▸ 抜粋文:

● ● ● ●

新型コロナウイルスの影響で、在宅時間が増えたことや、テイクアウトなどの利用などにより、使い捨てプラスチックごみが増加する中、さらなる行動変容が必要になりましたが、マイボトルの普及には「どこの店舗で利用できるかわからない」ことが一つの課題でしたので、マップ化により府民の皆様にわかりやすく、また事業者も掲載するメリットを感じられるようなサイトを目指しました。マイ容器対応店舗のマップ化というのは全国の都道府県でも初めてと聞いています。
店舗の基本情報だけでなく、マイ容器の利用可能なメニューや容器のサイズなども掲載でき、全て無料で掲載可能です。事業者は自由に情報登録・更新が可能で、取り組みや店舗のPRもしていただけます。
掲載店舗数は昨年10月末には延べ622店舗に増えました。閲覧数は継続して毎月約5,000ページで、事業者・利用者双方から好評をいただいています。
引き続き掲載店舗数の増加を図りながら、効果的にマイ容器・マイボトルの利用が身近なものになるよう情報発信をしていきたいと考えています。

● ● ● ●

▸ 元データ:
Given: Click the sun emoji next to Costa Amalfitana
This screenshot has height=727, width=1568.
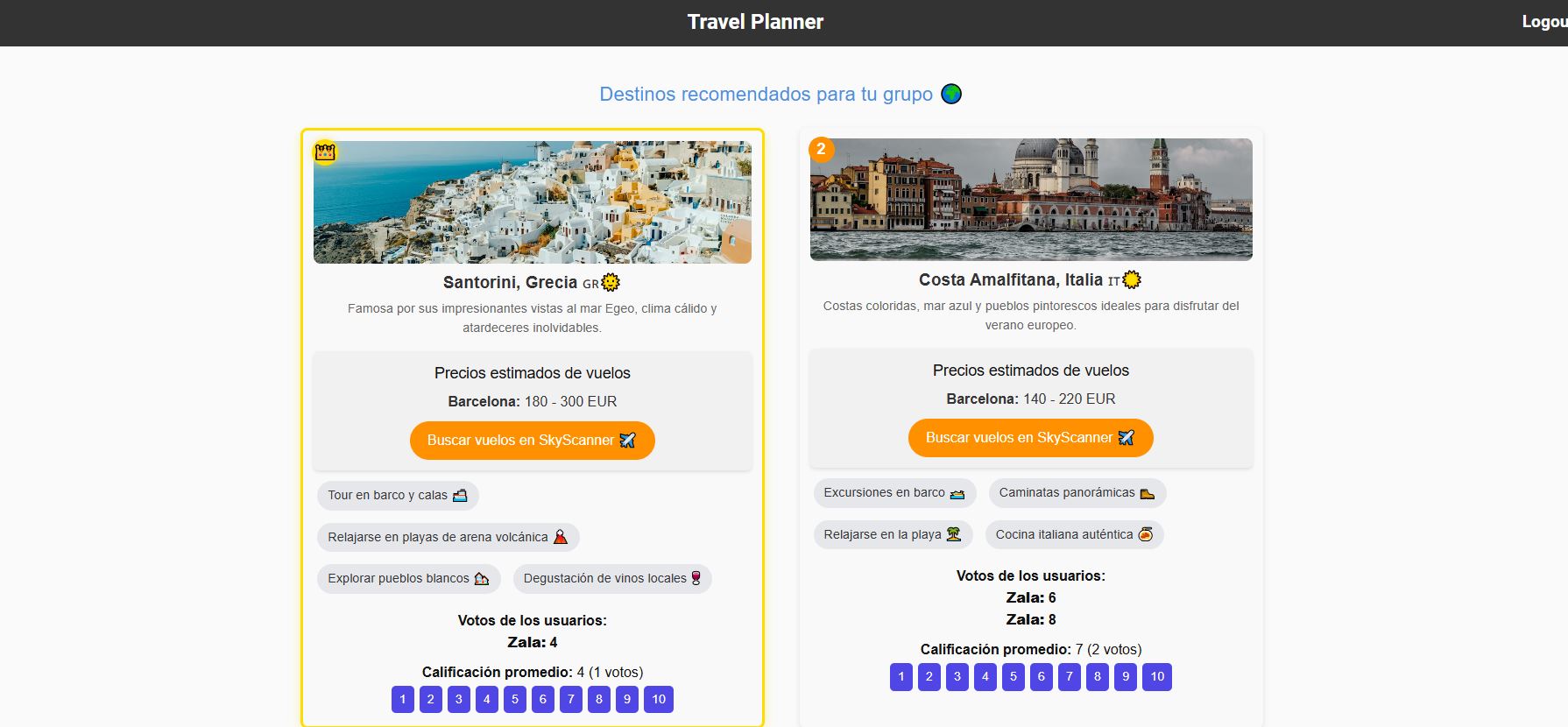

● ● ● ●

▸ 作業指示 1:
抜粋文のうち、「新型コロナウイルスの影響で、」で始まり「していきたいと考えています。」で終わる部分を一字一句そのまま書き写してください。
▸ 作業指示 2:
抜粋文にある「掲載店舗数は昨年10月末には延べ622店舗に増えました。」という一文を英語に訳してください。
▸ 作業指示 3:
抜粋文の「店舗の基本情報だけでなく」で始まる段落を、主な内容を残して箇条書きに書き直してください。
回答の根拠には抜粋文だけを使ってください。

▸ 回答欄 1:
新型コロナウイルスの影響で、在宅時間が増えたことや、テイクアウトなどの利用などにより、使い捨てプラスチックごみが増加する中、さらなる行動変容が必要になりましたが、マイボトルの普及には「どこの店舗で利用できるかわからない」ことが一つの課題でしたので、マップ化により府民の皆様にわかりやすく、また事業者も掲載するメリットを感じられるようなサイトを目指しました。マイ容器対応店舗のマップ化というのは全国の都道府県でも初めてと聞いています。
店舗の基本情報だけでなく、マイ容器の利用可能なメニューや容器のサイズなども掲載でき、全て無料で掲載可能です。事業者は自由に情報登録・更新が可能で、取り組みや店舗のPRもしていただけます。
掲載店舗数は昨年10月末には延べ622店舗に増えました。閲覧数は継続して毎月約5,000ページで、事業者・利用者双方から好評をいただいています。
引き続き掲載店舗数の増加を図りながら、効果的にマイ容器・マイボトルの利用が身近なものになるよう情報発信をしていきたいと考えています。

▸ 回答欄 2:
By the end of October last year, the number of listed stores had increased to a cumulative total of 622.

▸ 回答欄 3:
- 店舗の基本情報に加え、マイ容器が使えるメニューや容器のサイズも掲載できる
- 掲載はすべて無料
- 事業者は情報を自由に登録・更新できる
- 事業者は取り組みや店舗のPRもできる